Más allá de su obra solista, el genio de Eno reside quizá en su capacidad como productor y colaborador. Trabajó con David Bowie en la legendaria “Trilogía de Berlín” (Low, Heroes, Lodger), ayudando al Duque Blanco a reinventarse en un momento clave. Produjo a Talking Heads en su etapa más experimental (Remain in Light), a Devo, Ultravox, Grace Jones y, de forma decisiva, a U2 en discos como The Unforgettable Fire, The Joshua Tree y Achtung Baby. Su huella también llegó a Coldplay, Paul Simon y muchos otros.
Eno nunca se conformó con la música. Es un artista visual prolífico, creador de instalaciones generativas de luz y sonido, escritor y pensador. Su famosa “estrategia oblicua” —un mazo de cartas con instrucciones provocadoras para superar bloqueos creativos— se ha utilizado en estudios de todo el mundo. Ha sido activista político, defensor del medio ambiente y crítico de las dinámicas de poder en la industria musical.En las últimas décadas ha seguido experimentando: colaboraciones con su hermano Roger, con Karl Hyde de Underworld, con Fred Again.. (Secret Life) y, más recientemente, con Beatie Wolfe en álbumes como Liminal (2025). En 2024 se estrenó el documental generativo Eno, que refleja perfectamente su filosofía: una obra que nunca es exactamente la misma dos veces.

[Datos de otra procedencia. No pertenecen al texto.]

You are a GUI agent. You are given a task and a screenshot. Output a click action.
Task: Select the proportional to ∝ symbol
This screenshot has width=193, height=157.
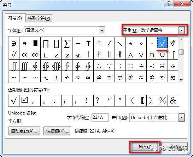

A sus 78 años, Brian Eno sigue siendo un referente ineludible. Su idea de que el artista no debe controlar totalmente el resultado, sino crear sistemas que generen música, anticipó la inteligencia artificial generativa y las composiciones algorítmicas. Inventó un modo de escuchar (y de no escuchar) la música que hoy es omnipresente en playlists, spas, aeropuertos y meditaciones guiadas.En un mundo saturado de estímulos y ruido, la propuesta de Eno —espacio, sutileza, incertidumbre y belleza accidental— resulta más revolucionaria que nunca. No persiguió hits ni fama masiva, y sin embargo su influencia es tan profunda que resulta casi invisible.